Collected data entries
────────────────────

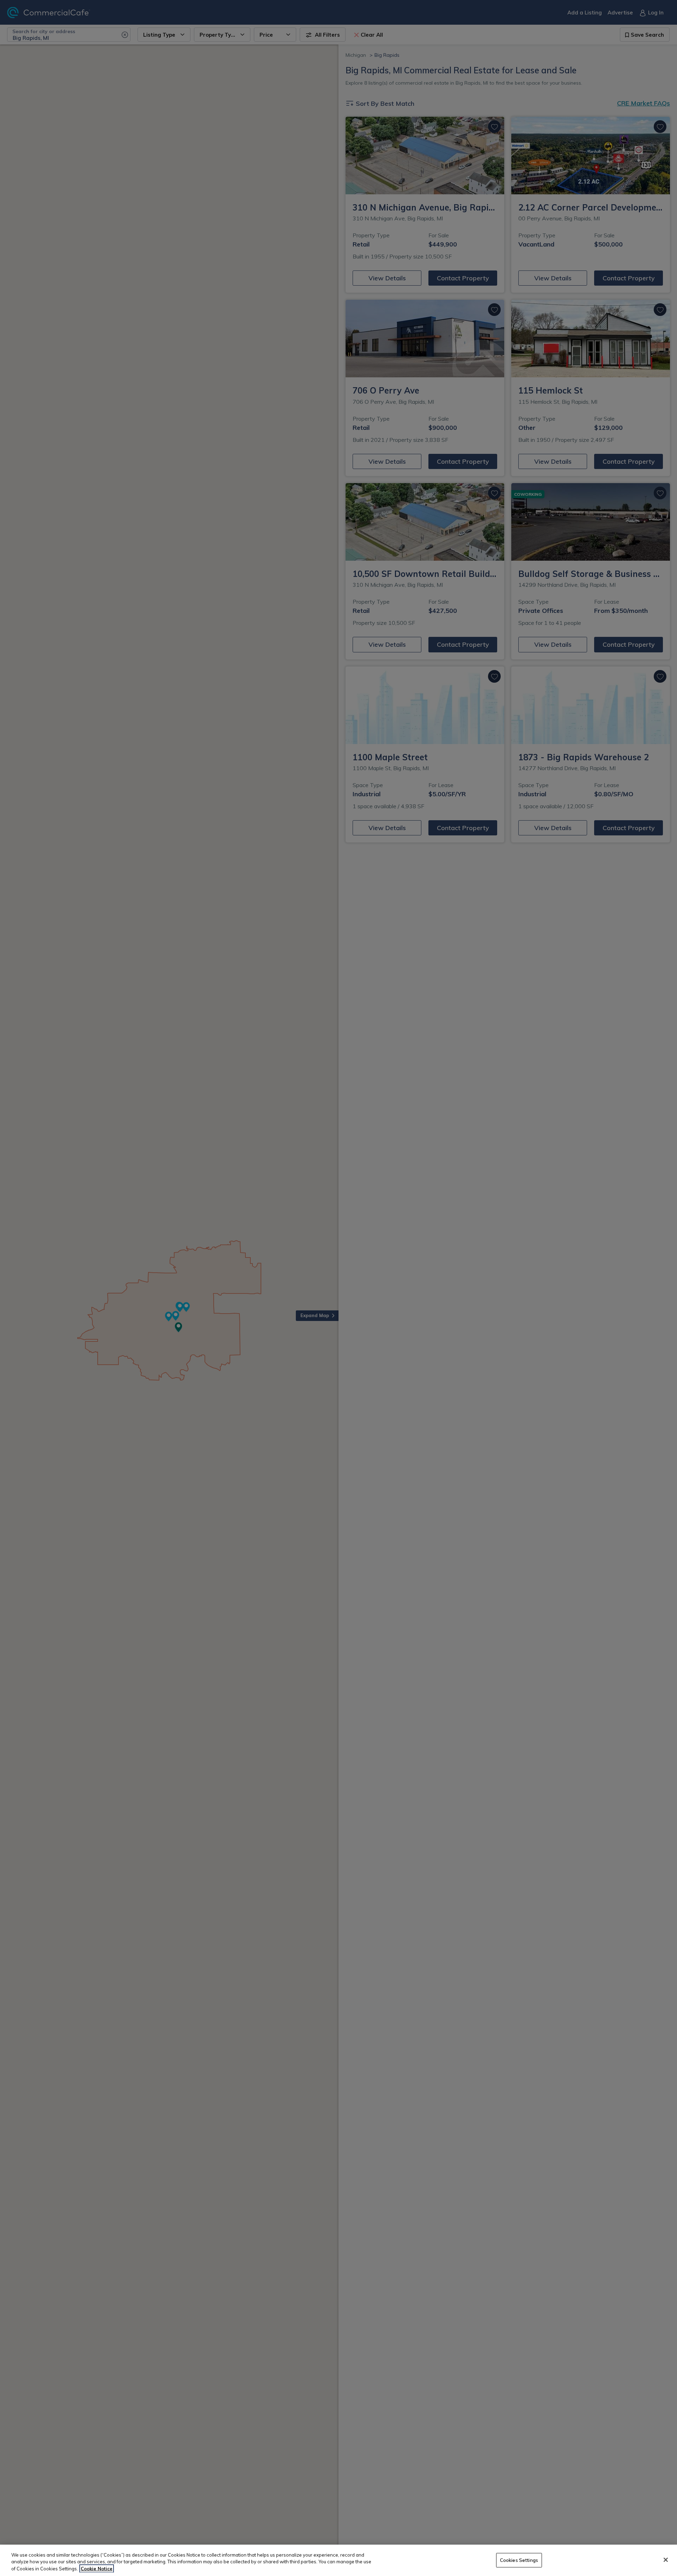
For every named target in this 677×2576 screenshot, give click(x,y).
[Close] (665, 2560)
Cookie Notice (96, 2568)
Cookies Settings (519, 2560)
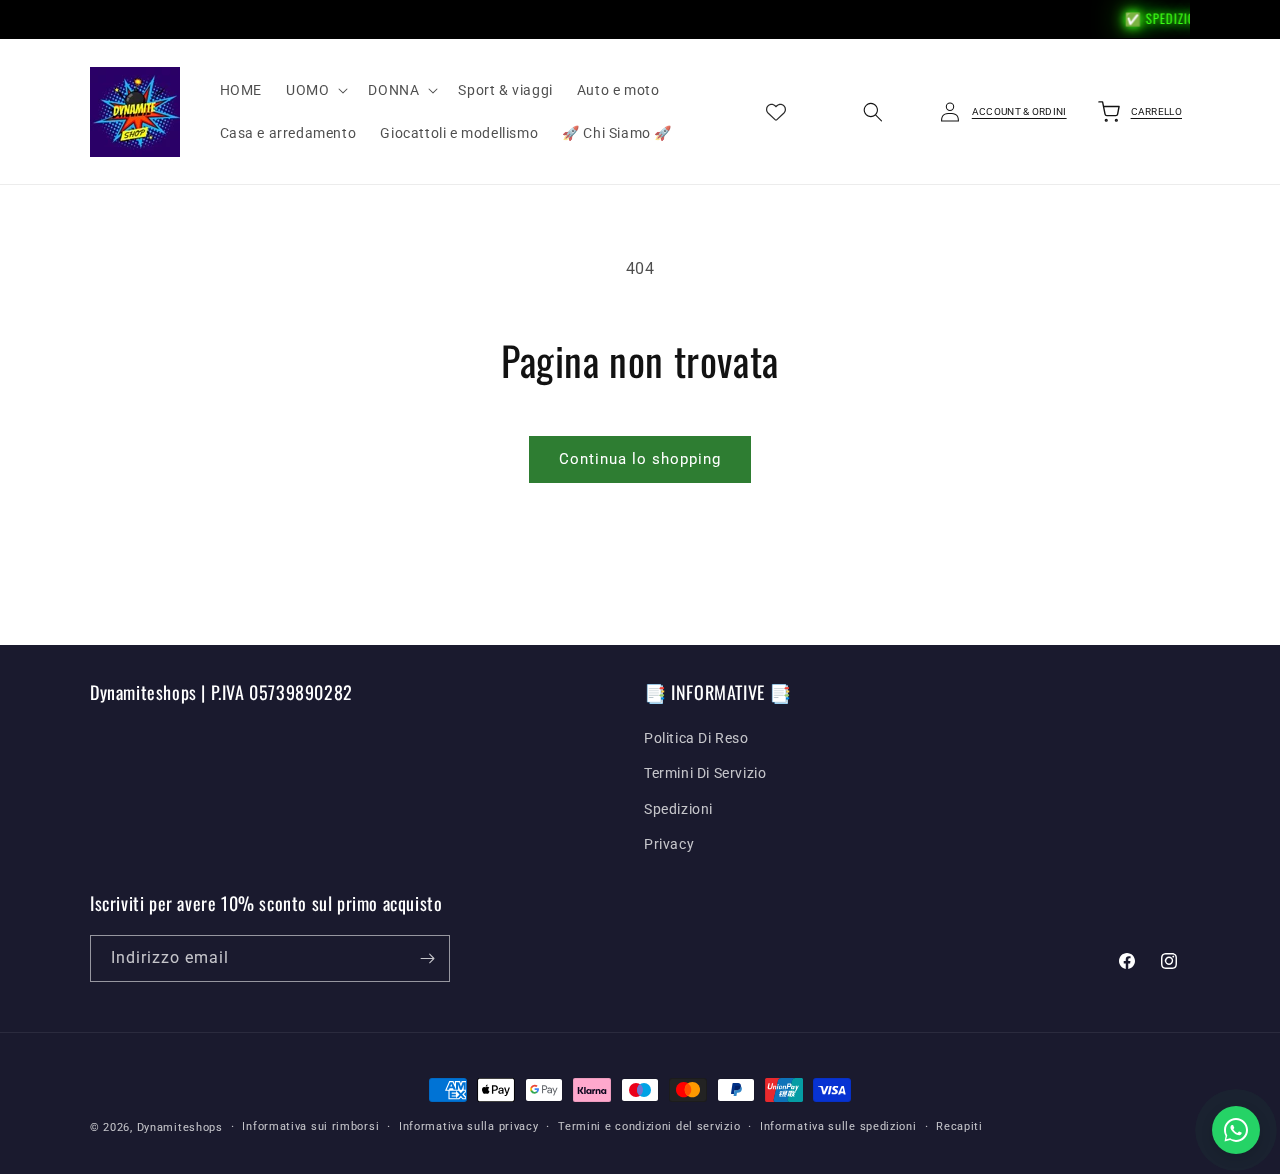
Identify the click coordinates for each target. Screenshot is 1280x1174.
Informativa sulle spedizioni (838, 1126)
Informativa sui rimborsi (310, 1126)
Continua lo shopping (640, 459)
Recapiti (959, 1126)
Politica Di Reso (696, 738)
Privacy (669, 844)
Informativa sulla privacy (469, 1126)
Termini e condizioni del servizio (649, 1126)
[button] (315, 90)
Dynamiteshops (180, 1127)
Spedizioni (678, 809)
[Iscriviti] (427, 958)
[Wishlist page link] (776, 112)
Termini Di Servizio (705, 773)
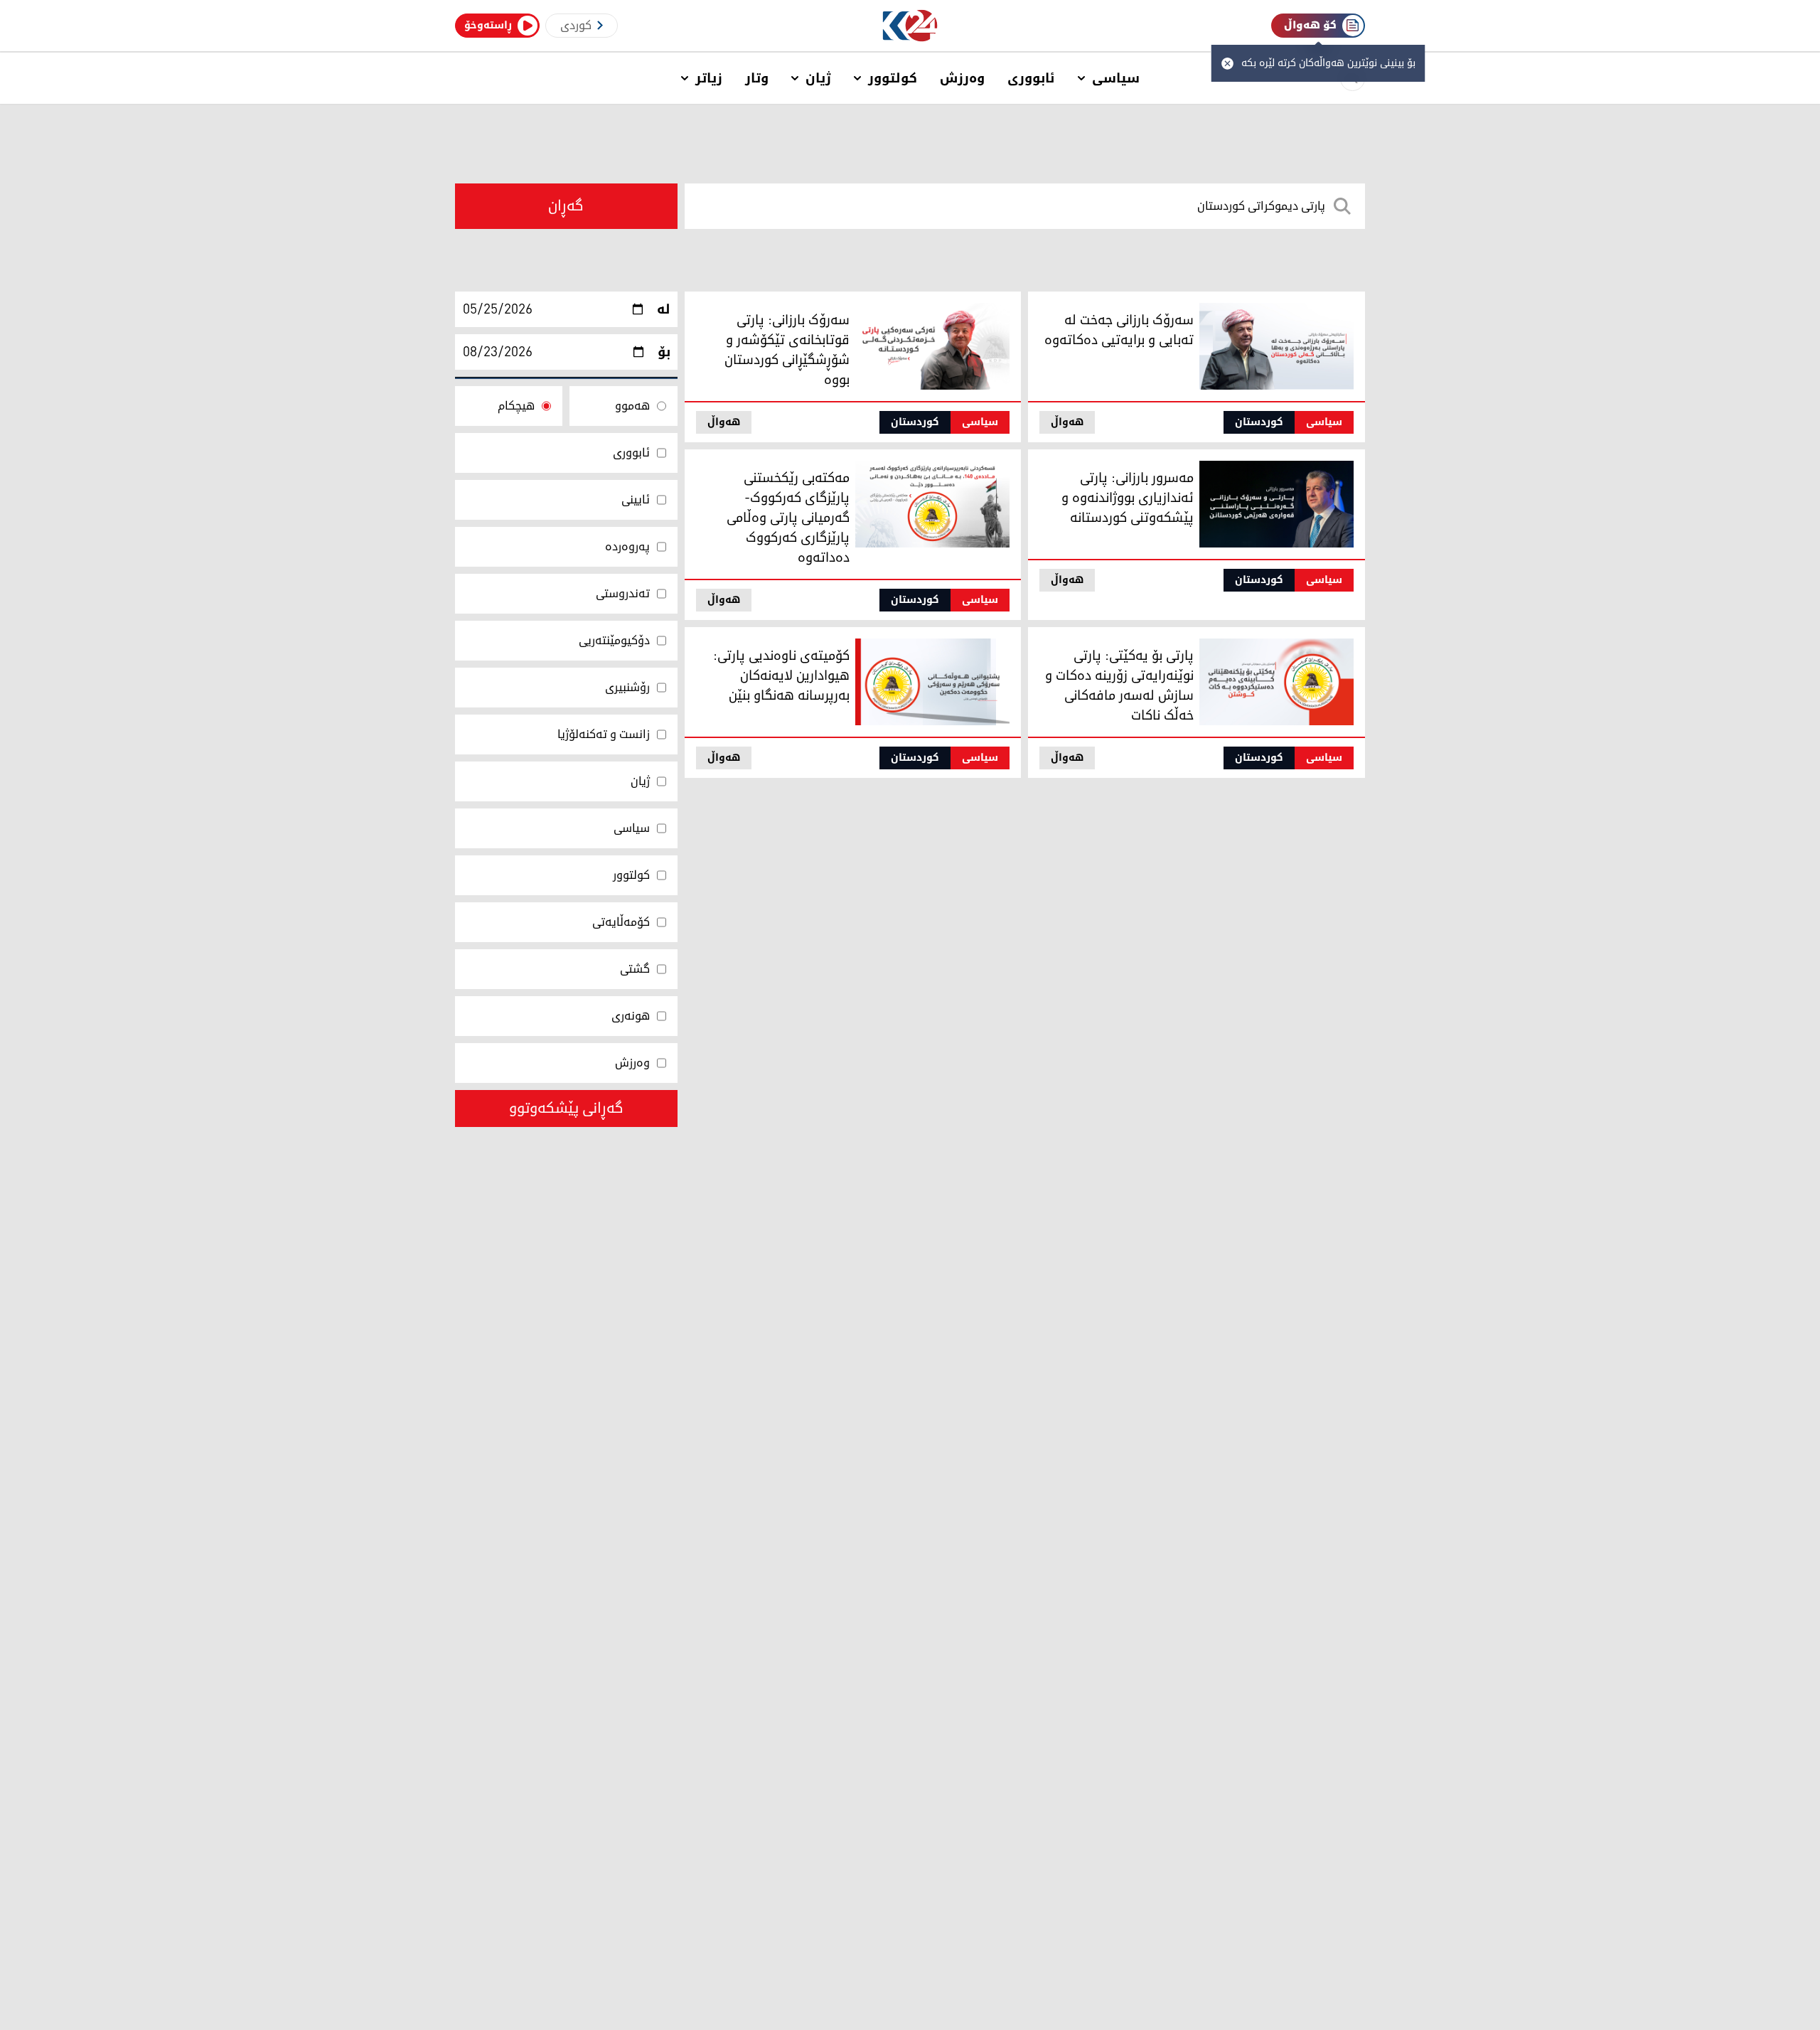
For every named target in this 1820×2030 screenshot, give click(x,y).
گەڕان (566, 206)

────────────────────

Work instruction:
Only the records themselves, retyped exactly, belong in the answer; please leave all images behind.

Answer to the exercise:
For every named target in this 677×2576 screenshot, give click(x,y).
[Close] (665, 2560)
Cookie Notice (96, 2568)
Cookies Settings (519, 2560)
Identify the click coordinates for each target. Screenshot is 1280x1174.
Informativa sulle spedizioni (838, 1126)
Informativa sui rimborsi (310, 1126)
Continua lo shopping (640, 459)
Recapiti (959, 1126)
Politica Di Reso (696, 738)
Privacy (669, 844)
Informativa sulla privacy (469, 1126)
Termini e condizioni del servizio (649, 1126)
[button] (315, 90)
Dynamiteshops (180, 1127)
Spedizioni (678, 809)
[Iscriviti] (427, 958)
[Wishlist page link] (776, 112)
Termini Di Servizio (705, 773)
For every named target in this 1820×2030 screenshot, give click(x,y).
گەڕان (566, 206)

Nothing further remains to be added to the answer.